= TEXTE CHOISI =
▬▬▬
Françoise Sivignon, la French doctoresse

Elle a toujours préféré le travail sur le terrain au confort d’un cabinet de radiologie. Elue présidente de Médecins du monde, cette combattante dénonce le sort réservé aux migrants.

C’est son premier carton rouge. Elue ­présidente de Médecins du monde samedi 30 mai, ­Françoise Sivignon n’aura pas perdu de temps pour lancer son premier cri d’alarme. « L’Europe et la France sont en train de mettre en œuvre une politique de criminalisation des migrants », s’insurge-t-elle. A ses yeux, « ces gens sont traités comme des ennemis et considérés comme coupables du simple fait d’être là ».
▬▬▬
= Extraits d'un jeu de données =
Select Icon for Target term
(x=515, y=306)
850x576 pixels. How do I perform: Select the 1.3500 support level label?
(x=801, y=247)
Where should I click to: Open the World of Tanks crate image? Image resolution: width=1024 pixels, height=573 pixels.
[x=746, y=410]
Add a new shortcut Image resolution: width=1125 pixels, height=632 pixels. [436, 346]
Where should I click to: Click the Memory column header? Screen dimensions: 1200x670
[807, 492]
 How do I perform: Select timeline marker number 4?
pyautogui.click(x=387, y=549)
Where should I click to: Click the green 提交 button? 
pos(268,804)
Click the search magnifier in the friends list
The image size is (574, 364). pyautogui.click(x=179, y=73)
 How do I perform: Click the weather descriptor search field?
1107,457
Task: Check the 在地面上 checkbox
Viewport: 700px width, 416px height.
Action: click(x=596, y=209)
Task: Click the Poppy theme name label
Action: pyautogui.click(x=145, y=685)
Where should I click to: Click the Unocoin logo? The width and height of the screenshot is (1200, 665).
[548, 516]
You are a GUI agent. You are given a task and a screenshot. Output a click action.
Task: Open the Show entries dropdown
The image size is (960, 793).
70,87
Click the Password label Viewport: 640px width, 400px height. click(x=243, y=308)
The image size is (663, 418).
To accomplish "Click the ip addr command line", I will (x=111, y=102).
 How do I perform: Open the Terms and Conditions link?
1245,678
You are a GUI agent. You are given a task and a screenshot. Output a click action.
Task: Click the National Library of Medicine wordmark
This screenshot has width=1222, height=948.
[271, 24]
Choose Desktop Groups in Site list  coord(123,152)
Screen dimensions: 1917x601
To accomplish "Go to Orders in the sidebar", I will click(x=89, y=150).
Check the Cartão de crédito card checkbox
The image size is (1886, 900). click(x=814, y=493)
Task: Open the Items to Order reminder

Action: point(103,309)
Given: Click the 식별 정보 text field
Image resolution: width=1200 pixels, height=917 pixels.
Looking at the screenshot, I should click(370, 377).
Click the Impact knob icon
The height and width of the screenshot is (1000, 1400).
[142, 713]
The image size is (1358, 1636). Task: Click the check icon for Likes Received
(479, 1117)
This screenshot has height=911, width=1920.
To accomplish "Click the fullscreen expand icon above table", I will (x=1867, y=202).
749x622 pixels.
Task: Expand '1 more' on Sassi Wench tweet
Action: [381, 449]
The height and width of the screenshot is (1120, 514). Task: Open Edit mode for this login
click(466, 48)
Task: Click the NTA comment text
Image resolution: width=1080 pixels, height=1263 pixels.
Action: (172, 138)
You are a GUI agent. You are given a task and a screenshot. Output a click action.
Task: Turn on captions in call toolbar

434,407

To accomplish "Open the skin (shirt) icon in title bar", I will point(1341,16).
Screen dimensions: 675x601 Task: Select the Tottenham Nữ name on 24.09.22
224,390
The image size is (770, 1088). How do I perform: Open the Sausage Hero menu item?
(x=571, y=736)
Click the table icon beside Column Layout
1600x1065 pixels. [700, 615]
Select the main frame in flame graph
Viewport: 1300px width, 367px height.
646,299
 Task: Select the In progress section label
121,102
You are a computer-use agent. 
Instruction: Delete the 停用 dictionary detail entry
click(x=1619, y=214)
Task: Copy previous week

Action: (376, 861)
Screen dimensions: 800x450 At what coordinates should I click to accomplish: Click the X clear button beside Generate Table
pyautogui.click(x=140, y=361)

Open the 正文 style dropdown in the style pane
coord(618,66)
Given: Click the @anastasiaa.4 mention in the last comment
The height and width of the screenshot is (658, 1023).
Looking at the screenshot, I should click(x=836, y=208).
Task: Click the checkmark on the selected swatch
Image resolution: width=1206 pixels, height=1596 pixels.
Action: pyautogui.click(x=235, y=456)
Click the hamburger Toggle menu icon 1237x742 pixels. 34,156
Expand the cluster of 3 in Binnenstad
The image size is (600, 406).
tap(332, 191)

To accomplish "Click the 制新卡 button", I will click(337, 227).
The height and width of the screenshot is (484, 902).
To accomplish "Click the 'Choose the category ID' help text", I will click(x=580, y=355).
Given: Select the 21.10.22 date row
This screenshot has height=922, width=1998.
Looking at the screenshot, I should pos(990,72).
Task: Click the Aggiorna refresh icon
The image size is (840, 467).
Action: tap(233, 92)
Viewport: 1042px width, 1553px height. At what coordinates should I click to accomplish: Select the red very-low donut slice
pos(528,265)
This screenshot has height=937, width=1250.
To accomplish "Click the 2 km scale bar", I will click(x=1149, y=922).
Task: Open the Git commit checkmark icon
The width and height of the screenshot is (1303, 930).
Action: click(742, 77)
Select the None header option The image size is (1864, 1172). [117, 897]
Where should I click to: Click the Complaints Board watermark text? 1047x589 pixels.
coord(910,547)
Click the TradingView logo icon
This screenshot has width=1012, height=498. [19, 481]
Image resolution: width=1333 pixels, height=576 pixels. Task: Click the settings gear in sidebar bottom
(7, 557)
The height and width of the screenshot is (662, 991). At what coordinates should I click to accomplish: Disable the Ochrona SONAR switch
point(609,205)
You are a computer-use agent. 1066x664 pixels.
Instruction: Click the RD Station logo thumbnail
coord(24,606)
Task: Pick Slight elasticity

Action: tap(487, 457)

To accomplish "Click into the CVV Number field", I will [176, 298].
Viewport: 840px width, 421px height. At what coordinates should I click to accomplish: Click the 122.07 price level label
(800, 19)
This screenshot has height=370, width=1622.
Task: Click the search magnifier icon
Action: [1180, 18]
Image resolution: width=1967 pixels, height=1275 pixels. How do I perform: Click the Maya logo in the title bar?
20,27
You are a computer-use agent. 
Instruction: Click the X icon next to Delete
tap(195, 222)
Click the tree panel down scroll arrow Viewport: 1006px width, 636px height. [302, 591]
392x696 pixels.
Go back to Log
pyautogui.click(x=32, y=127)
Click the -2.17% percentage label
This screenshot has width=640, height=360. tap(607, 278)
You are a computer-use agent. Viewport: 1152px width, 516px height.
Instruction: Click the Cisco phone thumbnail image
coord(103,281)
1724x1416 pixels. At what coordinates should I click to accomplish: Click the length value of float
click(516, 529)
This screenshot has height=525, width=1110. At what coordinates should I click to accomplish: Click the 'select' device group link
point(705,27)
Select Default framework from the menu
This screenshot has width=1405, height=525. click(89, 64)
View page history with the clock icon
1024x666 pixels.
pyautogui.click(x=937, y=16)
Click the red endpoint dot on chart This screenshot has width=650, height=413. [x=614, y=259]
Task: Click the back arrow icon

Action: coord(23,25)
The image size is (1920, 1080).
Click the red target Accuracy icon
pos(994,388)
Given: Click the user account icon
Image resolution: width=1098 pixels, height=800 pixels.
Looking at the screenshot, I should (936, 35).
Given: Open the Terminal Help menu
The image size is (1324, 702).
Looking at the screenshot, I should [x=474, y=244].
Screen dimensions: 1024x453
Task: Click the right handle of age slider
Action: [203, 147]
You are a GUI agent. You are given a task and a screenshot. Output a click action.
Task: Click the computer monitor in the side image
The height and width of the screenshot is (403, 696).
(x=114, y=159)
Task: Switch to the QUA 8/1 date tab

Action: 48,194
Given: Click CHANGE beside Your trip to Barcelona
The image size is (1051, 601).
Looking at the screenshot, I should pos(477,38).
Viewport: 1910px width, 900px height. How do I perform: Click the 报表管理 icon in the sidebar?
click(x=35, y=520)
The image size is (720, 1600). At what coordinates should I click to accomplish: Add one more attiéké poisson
▬▬▬
= CONSIGNE =
D'après le texte sur Françoise Sivignon, quel jour a-t-elle été élue présidente de Médecins du monde ?

= CORRIGÉ =
Le samedi 30 mai.